The £10m fee often reported as agreed between the two clubs was believed to include the £2m loan fee already paid for Carson’s 12 months at Villa park, but it did seem to be the fee holding O’Neill back from buying Carson permanently: “We have a number of issues,” O’Neill said in May, “Scott is not our player. Liverpool have the right to do what they see fit at the moment. What I would like to say is that he has come here this season and other than being sent off in one game against Manchester United, he has played all the games possible. He played 35 out of 38 games in the league and overall I am really pleased he came to us.
“Scott came in and he had a lot to face up to in terms of having played for England in his tenure here.

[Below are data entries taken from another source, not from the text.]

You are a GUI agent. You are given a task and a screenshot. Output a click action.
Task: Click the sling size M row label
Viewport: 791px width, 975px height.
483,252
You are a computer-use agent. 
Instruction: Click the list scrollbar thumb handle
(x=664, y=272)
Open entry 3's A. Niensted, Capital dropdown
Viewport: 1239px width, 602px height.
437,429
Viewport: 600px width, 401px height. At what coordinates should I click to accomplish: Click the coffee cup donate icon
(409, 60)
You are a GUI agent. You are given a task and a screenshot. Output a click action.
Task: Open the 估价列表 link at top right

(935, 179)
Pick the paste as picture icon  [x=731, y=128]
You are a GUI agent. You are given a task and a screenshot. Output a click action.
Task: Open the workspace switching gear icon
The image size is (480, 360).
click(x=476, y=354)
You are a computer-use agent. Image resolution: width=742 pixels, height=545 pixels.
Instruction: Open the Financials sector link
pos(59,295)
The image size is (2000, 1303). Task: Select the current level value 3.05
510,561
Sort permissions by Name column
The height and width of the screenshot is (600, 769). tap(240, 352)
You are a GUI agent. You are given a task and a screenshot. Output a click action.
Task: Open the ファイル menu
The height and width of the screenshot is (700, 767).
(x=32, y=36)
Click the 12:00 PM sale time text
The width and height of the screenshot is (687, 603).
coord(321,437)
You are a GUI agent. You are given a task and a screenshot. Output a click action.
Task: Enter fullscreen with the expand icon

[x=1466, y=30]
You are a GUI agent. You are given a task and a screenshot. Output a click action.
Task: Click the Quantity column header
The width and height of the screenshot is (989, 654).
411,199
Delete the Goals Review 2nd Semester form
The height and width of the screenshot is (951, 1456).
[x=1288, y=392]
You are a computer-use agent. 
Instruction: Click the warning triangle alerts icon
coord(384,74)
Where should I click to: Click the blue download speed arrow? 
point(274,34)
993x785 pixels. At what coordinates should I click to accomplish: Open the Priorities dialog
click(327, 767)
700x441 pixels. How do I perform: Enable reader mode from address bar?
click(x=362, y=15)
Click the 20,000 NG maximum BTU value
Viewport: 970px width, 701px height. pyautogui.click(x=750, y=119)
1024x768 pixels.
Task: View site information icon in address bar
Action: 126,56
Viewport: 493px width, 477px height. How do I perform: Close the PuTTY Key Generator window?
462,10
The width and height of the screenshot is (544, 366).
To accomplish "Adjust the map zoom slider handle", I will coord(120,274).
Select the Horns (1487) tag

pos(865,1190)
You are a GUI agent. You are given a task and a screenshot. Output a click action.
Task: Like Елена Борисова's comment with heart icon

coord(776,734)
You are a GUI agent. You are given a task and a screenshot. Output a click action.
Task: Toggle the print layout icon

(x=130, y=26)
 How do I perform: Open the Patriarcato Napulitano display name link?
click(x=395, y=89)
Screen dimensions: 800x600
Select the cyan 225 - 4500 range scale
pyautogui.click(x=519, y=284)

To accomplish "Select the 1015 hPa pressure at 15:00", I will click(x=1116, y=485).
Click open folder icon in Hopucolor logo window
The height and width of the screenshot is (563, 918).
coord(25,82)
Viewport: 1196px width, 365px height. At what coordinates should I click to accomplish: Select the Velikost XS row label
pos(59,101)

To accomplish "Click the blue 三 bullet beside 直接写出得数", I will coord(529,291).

All the England players, and especially him, were blamed for their failure to qualify. Then he had the next couple of weeks where he was under pressure. I thought he coped with that pretty well.”
Despite those praise-filled words, O’Neill decided against beating the West Brom bid of just £3.25m, and once again questions have to be asked as to just how much of a budget O’Neill has this summer, and how much his plans might hinge on persuading Liverpool to pay his valuation for Gareth Barry. Although Liverpool’s interest in the player remains strong, the more of pre-season goes by the less effective his arrival at the club could be, and eventually there will come a point where Rafa will look at other options.
But Rafa Benítez will be delighted that Robbie Keane will be pictured alongside him in a Liverpool shirt tomorrow, LFC scarf over his head, after the club have paid what is second only to the Fernando Torres fee in their list of record signings. He’ll be delighted to have a similar photo-shoot alongside Barry, but O’Neill will have to accept a lower fee first, a fee that would still be Liverpool’s third-highest transfer fee of all time.
Keane is expected to be given the number 7 shirt, recently vacated by his former Leeds team-mate Harry Kewell.